As Charles Dudley Warner* once said, “Everybody talks about how lame air travel has become, but nobody does anything about it.”
At a terminal being renovated here at Love Field, contractors are installing 500 high-definition security cameras sharp enough to read an auto license plate or a logo on a shirt.
The cameras, capable of tracking passengers from the parking garage to gates to the tarmac, are a key first step in creating what the airline industry would like to see at airports worldwide: a security apparatus that would scrutinize passengers more thoroughly, but less intrusively, and in faster fashion than now.
According to this article, it’s actually being built, now, at Love Field, the spiritual and corporate home of Southwest Airlines.

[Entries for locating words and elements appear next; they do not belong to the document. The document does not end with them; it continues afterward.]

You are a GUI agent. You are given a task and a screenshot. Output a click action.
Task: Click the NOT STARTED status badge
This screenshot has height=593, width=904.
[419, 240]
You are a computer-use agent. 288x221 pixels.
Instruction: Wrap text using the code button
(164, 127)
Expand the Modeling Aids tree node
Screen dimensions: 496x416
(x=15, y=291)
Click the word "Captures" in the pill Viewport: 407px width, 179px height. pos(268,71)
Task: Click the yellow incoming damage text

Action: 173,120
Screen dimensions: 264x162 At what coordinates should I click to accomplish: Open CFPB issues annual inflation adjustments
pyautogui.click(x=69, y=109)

This comes not a moment too soon. Another tidbit of the article sheds light on how the status quo just can’t hold:
The Federal Aviation Administration projects the number of passengers flying inside the USA will nearly double in the next 20 years, to 1.2 billion. Security has slowed since the attacks of Sept. 11, 2001. Before then, about 350 people passed through checkpoints each hour, the IATA says. A November survey at 142 airports found processing times fell to 149 an hour, with the worst at 60, Dunlap says.
The math buried in this paragraph just doesn’t work out. The number of air passengers simply can’t double in the next twenty years if the current trend in security throughput continues.
1. Due to a lack of security capacity, passengers will be unable to get to their planes in time (or they will have to arrive at the airport so early that many will opt to drive to their destination), or
2. Expanding the current security apparatus to handle twice the volume will drive up the cost of air travel affecting demand.
Incremental change will no longer do. Each additional security hurdle added in response to a novel security threat brings the entire system one step closer to collapse. The air travel industry’s future depends not upon a rethink (Future of Air Travel™) but on a radical reinvention and implementation of the security apparatus.
Thankfully, unlike the weather, someone’s finally doing something about it. Biometrics can, and will, help.